The artist either creates or continues. Any isolated
gesture, which has no bonds with the past, or which fails
to sow for the future, remains a mere pirouette by
definition; however ingenious it may be, it can be called
art.
Now
a pirouette or a gratuitous gesture performed by the
artist may well deceive us by the overwhelming evidence of
its proximity. For although we can always detect a lack of
precedent, we find it much more difficult to guess whether
it will bear fruit in the future or not.
Undoubtedly
avant-garde gestures and attitudes were observed among
some modern Spanish painters, long before Antoni Tapies;
but this early rebellion was not yet a real revolution,
even though it may well have been a sign of the need for
one and actually served as its herald.
The
avant-garde movement, which made its presence, felt around
1956.
The
"first" movement -that of Picasso, Juan Gris,
Miro, and Julio Gonzalez and others- that is more of a
worldwide avant-garde movement than an exclusively Spanish
one is prior to "The Second Spanish Avant-Garde
Movement of the Twentieth Century".
Through
employing a customary manner of interpreting reality,
classical painting was continuing a tradition. Avant-Grade
painting was already committed at birth to a pre-existing
world of reality and for this reason it continues; but it
considers itself free in so far as customary methods of
interpretation establish are concerned. Classical painting
achieves its continuity by focusing upon a methodological
system of interpreting reality.
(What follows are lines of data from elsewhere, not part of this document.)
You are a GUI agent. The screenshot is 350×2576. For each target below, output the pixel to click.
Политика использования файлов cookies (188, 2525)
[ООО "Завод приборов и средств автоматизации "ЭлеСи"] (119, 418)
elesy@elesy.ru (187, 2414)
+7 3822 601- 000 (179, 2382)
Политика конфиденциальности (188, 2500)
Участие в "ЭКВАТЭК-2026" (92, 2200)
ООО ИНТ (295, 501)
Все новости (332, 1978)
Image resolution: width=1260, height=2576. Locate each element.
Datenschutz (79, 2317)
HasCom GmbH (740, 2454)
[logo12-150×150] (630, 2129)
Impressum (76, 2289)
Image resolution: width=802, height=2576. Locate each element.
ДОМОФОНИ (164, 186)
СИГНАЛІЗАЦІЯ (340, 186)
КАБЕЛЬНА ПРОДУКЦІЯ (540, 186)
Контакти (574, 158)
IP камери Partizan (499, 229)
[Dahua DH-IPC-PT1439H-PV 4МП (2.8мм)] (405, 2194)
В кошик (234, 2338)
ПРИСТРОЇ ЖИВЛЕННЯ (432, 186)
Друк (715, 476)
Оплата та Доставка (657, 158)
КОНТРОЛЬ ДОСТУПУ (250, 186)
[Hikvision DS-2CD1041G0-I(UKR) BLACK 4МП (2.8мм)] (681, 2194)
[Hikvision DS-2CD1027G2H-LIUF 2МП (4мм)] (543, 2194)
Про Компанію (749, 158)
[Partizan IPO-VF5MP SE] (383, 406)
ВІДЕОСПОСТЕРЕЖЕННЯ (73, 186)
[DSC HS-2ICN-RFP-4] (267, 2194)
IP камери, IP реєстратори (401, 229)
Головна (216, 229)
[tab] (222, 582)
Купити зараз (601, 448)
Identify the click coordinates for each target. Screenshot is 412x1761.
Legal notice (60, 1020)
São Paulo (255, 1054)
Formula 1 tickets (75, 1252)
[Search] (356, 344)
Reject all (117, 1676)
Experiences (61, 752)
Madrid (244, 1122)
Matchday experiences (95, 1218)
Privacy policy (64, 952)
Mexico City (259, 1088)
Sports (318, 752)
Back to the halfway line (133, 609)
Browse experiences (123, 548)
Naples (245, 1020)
The new form of painting
does away with this interpretative methodology, tackles
reality directly and interprets it in accordance with its
own means or powers of intuition. What happens very
frequently is that in spite of this indifference to an
already established method of interpretation, the new
forms launched by the avant-garde movement -although
unusual- reveal obvious signs, unmistakable family traits,
which relate them to the old way of interpreting reality,
which they were striving to discard. This is because,
whatever happens, any change of reality into art, the
testimonial establishment of reality through the medium of
art, is subject to its own laws, laws laid down not by the
artist, but by the very nature of the reality, which
artist is trying to fix or interpret; so the hereditary
features common to the painting of Antonio Saura and the
most violent of Goya's works are not the result of any
conscious genealogical relationship between the two. They
simply illustrate the survival of a reality, which
remained the same in both Saura and Goya, a reality that
impressed upon both painters the same law of violent
interpretation, when it was expressed through art.